Initial estimates say about $1.3 billion would go to Nevada from the stimulus bill, including $509 million for education and $220 million for highway construction.
In Washington, Reid spoke from a Senate studio. Just off camera, a half dozen of his staff experts on housing, transportation, health care, education and the economy sat available to address detailed questions, underscoring the role of the Senate majority leader in forming the legislation.
Raggio said afterwards that he spoke out of frustration.
“I didn’t get an answer other than I am crying wolf. He (Reid) ignored my question.”
The 37-year state senator said he supports Reid’s effort to create jobs through renewable energy projects.
“But putting a windmill on the top of a mountain next year isn’t going to solve our immediate problems. I am not here to play games or help someone run for governor or the U.S. Senate. I am here to help solve problems.”
Senate Majority Leader Steven Horsford and Assembly Speaker Barbara Buckley, both D-Las Vegas, said earlier this week that the Legislature must add $442 million to Gibbons’ proposed higher education budget and $116 million to the public school budget to qualify for stimulus funds.
State spending on education must rise because the stimulus plan prohibits grants to states whose school spending is less than that during the 2005-06 fiscal year. Under federal jargon, that’s referred as “maintenance of effort” by states.
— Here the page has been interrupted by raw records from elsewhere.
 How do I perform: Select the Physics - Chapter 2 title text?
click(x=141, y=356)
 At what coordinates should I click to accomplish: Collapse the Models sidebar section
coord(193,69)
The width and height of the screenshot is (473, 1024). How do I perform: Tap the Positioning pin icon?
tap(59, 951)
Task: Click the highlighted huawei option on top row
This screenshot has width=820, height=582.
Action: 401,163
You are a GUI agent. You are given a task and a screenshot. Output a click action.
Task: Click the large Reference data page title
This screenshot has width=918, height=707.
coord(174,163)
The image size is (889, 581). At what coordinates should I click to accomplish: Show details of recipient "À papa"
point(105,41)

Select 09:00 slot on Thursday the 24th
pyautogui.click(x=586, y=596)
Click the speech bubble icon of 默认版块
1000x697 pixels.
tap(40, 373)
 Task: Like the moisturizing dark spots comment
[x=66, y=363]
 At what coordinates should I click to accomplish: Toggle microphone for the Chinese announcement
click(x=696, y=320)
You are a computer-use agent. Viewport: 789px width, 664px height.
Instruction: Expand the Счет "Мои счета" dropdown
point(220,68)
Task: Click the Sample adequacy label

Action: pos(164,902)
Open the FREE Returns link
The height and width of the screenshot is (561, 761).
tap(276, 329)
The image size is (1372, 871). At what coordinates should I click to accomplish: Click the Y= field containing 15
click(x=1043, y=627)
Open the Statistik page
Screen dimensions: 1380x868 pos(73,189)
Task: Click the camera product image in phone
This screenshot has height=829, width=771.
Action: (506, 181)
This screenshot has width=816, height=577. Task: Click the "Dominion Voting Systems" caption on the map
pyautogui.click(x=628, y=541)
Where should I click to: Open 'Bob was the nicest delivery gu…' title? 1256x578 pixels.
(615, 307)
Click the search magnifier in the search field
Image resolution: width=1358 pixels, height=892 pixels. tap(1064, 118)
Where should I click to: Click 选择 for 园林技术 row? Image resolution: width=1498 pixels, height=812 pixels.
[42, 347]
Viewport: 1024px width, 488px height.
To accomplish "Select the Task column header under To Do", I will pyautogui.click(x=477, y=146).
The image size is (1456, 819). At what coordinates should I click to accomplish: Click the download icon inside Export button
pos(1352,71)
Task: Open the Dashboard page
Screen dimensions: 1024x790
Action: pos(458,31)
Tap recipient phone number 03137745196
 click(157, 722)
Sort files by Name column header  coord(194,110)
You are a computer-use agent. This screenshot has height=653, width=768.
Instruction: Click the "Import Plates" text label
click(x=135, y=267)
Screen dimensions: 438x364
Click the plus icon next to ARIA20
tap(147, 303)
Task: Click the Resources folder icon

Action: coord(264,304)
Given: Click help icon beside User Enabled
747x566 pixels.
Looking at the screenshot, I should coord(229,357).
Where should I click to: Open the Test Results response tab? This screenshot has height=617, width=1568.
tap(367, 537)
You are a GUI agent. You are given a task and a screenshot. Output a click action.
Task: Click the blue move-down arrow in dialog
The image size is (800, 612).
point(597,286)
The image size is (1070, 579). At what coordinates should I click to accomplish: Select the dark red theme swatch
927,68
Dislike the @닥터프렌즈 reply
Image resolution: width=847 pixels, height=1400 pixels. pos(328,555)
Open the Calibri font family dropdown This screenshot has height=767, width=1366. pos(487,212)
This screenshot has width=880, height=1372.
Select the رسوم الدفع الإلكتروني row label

Late Friday, Gibbons sent a letter to Reid and his colleagues asking them to provide a waiver or modification of the maintenance of effort requirements for “states like Nevada, which have been hit the hardest in this economic downturn.” Gibbons’ letter was a bipartisan effort signed by Buckley, Horsford, Raggio and Assembly Minority Leader Heidi Gansert, R-Reno.
The Senate version of the bill has a provision for the secretary of education to issue waivers for states that cannot meet the effort requirement.
But a Reid aide said it is doubtful Nevada would qualify for a waiver if it is going in the other direction and cutting back on education.
“If the state is cutting by 35 percent, I think the secretary would decide that is not ‘maintenance of effort,’ ” the aide said.
Under Gibbons’ proposed two-year budget, Nevada would spend $6.17 billion on all state programs, or 9.3 percent less than the $6.8 billion budget approved by lawmakers in 2007.
In his proposal, Gibbons calls for a 36 percent cut in state support for higher education. And he cuts public school spending by 2.6 percent.
According to a report by the National Conference of State Legislatures, Nevada’s revenue decline is third worst in the nation, behind Arizona and New Hampshire.
Reid said the formula requiring states to maintain school funding was reasonable.
“We cannot just throw that money out there and let people do whatever they want with it,” Reid said. “I don’t think we are asking for too much.”
The formulas are designed to prevent states from backsliding on their commitments and then expecting federal money to bail them out.
Reid said he spoke Thursday with school superintendents in Nevada’s 17 counties, and other education officials, and he was told the federal requirement was doable.
Raggio said he can’t understand how county school superintendents told Reid the plan was “doable” when that is not the analysis of the legislative fiscal staff.
Buckley said no one is sure how much more money legislators must restore to education to qualify for federal funds.
“It is a very complicated formula. It could be in the tens of millions or hundreds of millions. We have a budget proposal with severe and unworkable cuts on education.”